Verify Stokes Theorem vector field $\vec{F} = (y, −x, xyz)$

Question

Verify Stokes’ theorem for the vector field $$\vec{F} = (y, −x, xyz)$$ and the open surface given in cylindrical polar coordinates by $ρ + z = a$, with $z > 0$, and $a > 0$

How do I obtain the surface and bounds?

Answer 1

First, let's state Stokes' theorem: $$ \oint_\Gamma F \cdot d\Gamma = \iint_S \nabla \times F \cdot dS $$ Before starting computing integrals, one should visualize the geometry of the problem. In this case, $S$ stands for a cone geometry, whose tall is $a$ and its base is centered at $(0,0,0)$, while $\Gamma$ stands for its bound, i.e. circumference whose radius is $a$ and is centered at the origin.

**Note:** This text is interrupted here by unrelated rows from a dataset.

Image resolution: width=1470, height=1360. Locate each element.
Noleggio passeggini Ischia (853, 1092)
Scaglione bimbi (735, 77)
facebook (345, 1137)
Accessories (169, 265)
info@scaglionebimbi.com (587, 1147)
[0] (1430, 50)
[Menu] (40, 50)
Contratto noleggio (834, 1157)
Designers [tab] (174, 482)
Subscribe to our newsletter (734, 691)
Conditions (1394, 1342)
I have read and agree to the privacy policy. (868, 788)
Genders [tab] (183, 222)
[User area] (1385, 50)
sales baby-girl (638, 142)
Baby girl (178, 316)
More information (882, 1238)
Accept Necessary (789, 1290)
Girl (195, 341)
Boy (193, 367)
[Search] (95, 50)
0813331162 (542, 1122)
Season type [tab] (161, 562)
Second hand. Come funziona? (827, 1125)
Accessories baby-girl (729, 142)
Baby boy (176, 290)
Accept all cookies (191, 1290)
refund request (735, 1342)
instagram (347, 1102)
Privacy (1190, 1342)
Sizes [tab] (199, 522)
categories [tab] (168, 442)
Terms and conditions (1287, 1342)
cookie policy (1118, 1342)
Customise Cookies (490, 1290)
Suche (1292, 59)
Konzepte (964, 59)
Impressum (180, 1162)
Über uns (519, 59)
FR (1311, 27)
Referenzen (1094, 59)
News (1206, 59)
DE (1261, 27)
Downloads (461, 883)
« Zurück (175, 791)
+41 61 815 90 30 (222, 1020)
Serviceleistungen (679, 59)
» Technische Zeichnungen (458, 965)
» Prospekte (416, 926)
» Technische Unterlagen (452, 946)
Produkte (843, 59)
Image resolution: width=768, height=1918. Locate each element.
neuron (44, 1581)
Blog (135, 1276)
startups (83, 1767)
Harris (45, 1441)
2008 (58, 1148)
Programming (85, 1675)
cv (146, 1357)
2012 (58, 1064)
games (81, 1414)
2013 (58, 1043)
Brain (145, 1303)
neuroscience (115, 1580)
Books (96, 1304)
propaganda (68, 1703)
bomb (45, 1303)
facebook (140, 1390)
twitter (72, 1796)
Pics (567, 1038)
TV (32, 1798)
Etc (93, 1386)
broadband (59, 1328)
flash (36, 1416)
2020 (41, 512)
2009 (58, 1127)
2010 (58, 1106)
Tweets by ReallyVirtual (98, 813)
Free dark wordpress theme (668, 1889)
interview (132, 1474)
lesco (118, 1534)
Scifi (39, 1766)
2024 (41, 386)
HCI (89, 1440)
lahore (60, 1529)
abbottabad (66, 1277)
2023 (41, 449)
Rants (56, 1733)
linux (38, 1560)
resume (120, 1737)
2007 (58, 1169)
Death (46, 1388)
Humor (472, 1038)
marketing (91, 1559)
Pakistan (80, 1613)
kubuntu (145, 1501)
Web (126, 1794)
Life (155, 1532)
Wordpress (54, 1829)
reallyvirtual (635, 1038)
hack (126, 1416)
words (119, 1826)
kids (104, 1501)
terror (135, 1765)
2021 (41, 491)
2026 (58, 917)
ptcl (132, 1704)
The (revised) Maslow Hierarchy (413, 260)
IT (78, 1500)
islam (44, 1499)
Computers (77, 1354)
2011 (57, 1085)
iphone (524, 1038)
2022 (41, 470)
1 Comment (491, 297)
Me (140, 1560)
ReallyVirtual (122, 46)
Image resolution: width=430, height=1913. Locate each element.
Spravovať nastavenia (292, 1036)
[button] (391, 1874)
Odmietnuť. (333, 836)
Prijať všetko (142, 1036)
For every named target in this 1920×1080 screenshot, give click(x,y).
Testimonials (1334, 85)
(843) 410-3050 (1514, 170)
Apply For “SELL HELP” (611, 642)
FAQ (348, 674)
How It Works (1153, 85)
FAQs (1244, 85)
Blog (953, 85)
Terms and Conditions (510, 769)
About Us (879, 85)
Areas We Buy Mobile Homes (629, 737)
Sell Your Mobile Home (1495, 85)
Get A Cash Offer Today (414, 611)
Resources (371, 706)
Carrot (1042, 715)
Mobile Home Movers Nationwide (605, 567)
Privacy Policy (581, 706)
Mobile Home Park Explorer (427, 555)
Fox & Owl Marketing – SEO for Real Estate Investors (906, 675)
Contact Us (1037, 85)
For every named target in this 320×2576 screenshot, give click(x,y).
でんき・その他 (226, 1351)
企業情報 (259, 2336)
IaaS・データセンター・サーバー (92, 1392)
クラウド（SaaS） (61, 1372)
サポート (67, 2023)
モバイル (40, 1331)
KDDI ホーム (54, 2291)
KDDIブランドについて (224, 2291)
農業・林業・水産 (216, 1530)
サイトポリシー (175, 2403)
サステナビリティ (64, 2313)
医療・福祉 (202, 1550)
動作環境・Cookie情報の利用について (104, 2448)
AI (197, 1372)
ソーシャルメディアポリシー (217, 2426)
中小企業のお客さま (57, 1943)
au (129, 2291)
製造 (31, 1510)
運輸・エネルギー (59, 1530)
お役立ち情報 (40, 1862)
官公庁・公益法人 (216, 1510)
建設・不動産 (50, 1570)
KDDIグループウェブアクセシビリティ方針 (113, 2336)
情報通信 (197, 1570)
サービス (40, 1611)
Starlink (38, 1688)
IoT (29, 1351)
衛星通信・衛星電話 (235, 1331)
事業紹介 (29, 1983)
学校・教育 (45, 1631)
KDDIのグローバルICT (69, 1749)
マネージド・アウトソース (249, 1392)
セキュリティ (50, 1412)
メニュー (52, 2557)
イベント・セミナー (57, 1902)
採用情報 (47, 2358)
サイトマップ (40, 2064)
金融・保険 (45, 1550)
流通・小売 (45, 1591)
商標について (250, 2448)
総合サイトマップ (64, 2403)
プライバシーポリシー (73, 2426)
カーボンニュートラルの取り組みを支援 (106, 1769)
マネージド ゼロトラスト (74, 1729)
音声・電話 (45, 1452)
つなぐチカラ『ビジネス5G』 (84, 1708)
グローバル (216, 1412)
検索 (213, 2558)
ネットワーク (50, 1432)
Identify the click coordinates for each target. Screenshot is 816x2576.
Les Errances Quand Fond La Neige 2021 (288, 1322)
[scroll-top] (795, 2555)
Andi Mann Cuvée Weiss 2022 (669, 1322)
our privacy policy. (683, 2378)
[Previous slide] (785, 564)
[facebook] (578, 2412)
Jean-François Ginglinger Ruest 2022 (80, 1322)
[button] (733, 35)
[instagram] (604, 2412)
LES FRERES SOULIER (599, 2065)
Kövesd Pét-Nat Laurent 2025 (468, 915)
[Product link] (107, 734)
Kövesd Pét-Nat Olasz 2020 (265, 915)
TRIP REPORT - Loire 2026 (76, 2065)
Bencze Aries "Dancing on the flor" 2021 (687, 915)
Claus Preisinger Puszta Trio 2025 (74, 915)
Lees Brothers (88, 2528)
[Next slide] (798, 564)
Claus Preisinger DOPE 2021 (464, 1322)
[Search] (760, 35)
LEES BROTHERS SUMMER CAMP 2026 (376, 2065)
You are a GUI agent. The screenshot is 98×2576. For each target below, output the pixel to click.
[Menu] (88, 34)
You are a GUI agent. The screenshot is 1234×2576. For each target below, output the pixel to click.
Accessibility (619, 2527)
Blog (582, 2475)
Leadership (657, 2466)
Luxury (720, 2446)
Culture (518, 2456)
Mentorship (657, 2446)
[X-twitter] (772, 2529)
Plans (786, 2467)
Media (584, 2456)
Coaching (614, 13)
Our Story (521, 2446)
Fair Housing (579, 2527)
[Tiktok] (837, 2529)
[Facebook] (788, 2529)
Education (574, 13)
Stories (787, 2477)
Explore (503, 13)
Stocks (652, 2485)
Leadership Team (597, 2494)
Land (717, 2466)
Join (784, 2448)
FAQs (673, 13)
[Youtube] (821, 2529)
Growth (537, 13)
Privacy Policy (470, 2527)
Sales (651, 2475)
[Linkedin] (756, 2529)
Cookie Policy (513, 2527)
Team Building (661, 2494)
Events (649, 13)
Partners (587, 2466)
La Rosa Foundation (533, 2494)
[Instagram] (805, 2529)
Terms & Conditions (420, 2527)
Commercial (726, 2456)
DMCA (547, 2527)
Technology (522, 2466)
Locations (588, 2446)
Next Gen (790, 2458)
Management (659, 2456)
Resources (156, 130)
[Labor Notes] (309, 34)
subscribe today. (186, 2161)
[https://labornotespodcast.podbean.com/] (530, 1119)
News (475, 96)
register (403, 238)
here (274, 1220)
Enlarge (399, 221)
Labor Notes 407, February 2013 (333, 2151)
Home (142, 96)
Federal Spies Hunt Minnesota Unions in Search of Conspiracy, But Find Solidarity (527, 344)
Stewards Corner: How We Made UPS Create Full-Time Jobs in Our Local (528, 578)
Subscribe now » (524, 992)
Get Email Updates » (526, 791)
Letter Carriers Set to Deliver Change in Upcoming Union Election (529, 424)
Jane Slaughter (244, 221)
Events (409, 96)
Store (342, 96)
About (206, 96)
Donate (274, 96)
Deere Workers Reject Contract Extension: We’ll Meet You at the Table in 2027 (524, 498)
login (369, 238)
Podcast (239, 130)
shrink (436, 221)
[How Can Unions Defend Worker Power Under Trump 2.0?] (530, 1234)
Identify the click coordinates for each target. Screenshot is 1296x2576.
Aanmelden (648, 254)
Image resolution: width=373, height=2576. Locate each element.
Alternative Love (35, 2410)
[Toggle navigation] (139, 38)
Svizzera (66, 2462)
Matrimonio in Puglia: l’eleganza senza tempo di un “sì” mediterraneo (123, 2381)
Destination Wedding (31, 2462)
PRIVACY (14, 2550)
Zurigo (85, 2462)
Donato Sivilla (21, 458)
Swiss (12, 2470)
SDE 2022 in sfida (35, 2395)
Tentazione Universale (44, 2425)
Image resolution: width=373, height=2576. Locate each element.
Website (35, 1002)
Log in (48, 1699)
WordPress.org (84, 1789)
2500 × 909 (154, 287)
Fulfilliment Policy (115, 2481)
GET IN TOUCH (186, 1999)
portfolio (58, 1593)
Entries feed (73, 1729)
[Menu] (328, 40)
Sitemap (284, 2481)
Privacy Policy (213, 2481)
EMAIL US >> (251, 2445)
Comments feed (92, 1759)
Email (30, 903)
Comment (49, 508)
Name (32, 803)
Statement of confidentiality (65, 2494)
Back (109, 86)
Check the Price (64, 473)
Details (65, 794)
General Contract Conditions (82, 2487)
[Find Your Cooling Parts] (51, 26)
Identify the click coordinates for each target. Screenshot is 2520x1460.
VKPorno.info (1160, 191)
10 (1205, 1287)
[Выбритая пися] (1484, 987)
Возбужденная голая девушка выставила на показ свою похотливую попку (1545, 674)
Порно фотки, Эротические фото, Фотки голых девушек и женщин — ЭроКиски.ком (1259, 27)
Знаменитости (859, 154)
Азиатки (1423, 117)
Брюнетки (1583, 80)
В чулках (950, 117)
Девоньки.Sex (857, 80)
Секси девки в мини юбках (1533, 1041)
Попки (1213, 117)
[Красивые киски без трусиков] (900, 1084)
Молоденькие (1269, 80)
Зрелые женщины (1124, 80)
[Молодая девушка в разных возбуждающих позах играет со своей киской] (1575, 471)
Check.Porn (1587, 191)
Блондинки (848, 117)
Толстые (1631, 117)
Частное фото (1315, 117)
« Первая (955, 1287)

In this case, the easier part is the left hand side, which is immediately obtained (taking into account the relationship between $(x,y)$ and $(r,\theta)$): $$\oint_\Gamma F \cdot d\Gamma = \int_0^{2\pi} \left( {\begin{array}{c} y \\ -x \\ xyz \\ \end{array} } \right) \cdot \left( {\begin{array}{c} -\sin(\theta) \\ \cos(\theta) \\ 0 \\ \end{array} } \right) a d\theta = \int_0^{2\pi} \left( {\begin{array}{c} a\sin(\theta) \\ -a\cos(\theta) \\ -z a^2 \cos(\theta)\sin(\theta) \\ \end{array} } \right) \cdot \left( {\begin{array}{c} -\sin(\theta) \\ \cos(\theta) \\ 0 \\ \end{array} } \right) a d\theta $$ Leading to: $$\oint_\Gamma F \cdot d\Gamma = \int_0^{2\pi} -a^2 (\cos^2(\theta)+\sin^2(\theta)) d\theta = -2\pi a^2$$

It remains to prove the right hand side. First, start computing the curl of the $F$ field: $$\nabla \times F = \left( {\begin{array}{c} xz \\ -yz \\ -2 \\ \end{array} } \right) = \left( {\begin{array}{c} zr\cos(\theta) \\ -zr\sin(\theta) \\ -2 \\ \end{array} } \right) $$ Once the curl has been computed, go on with $dS$. You can decompose in an unitary vector and its magnitude: $$ dS = \vert dS \vert u_{dS}$$ Where by geometry: $$\vert dS \vert = \sqrt{2} r dz d\theta$$ And: $$u_{dS} = \left( {\begin{array}{c} \cos(\theta)/\sqrt{2} \\ \sin(\theta)/\sqrt{2} \\ 1/\sqrt{2} \\ \end{array} } \right) $$

Once we have $\nabla \times F$ and $dS$, we can compute the integral term $\nabla \times F \cdot dS$: $$\nabla \times F \cdot dS = [zr(\cos^2(\theta)-\sin^2(\theta))-2]rdzd\theta$$

This term has to be evaluated in all $S$. We can parametrize $S$ with $\theta$ and $r$ and remembering that $r=a-z$, i.e. $S= \left\{ (r,\theta,z) \vert 0 \leq z \leq a, 0 \leq \theta < 2\pi, r = a-z\right\}$:

$$ \iint_S \nabla \times F \cdot dS = \int_0^{2\pi} \int_0^a [z(a-z)(\cos^2(\theta)-\sin^2(\theta))-2](a-z)dz d\theta $$

As $\int_0^{2\pi} (\cos^2(\theta)-\sin^2(\theta)) d\theta = 0$:

$$ \iint_S \nabla \times F \cdot dS = \int_0^{2\pi} \int_0^a -2(a-z)dz d\theta = -2\pi a^2 $$

Obtaining a result which, of curse, is consistent with Stokes'theorem.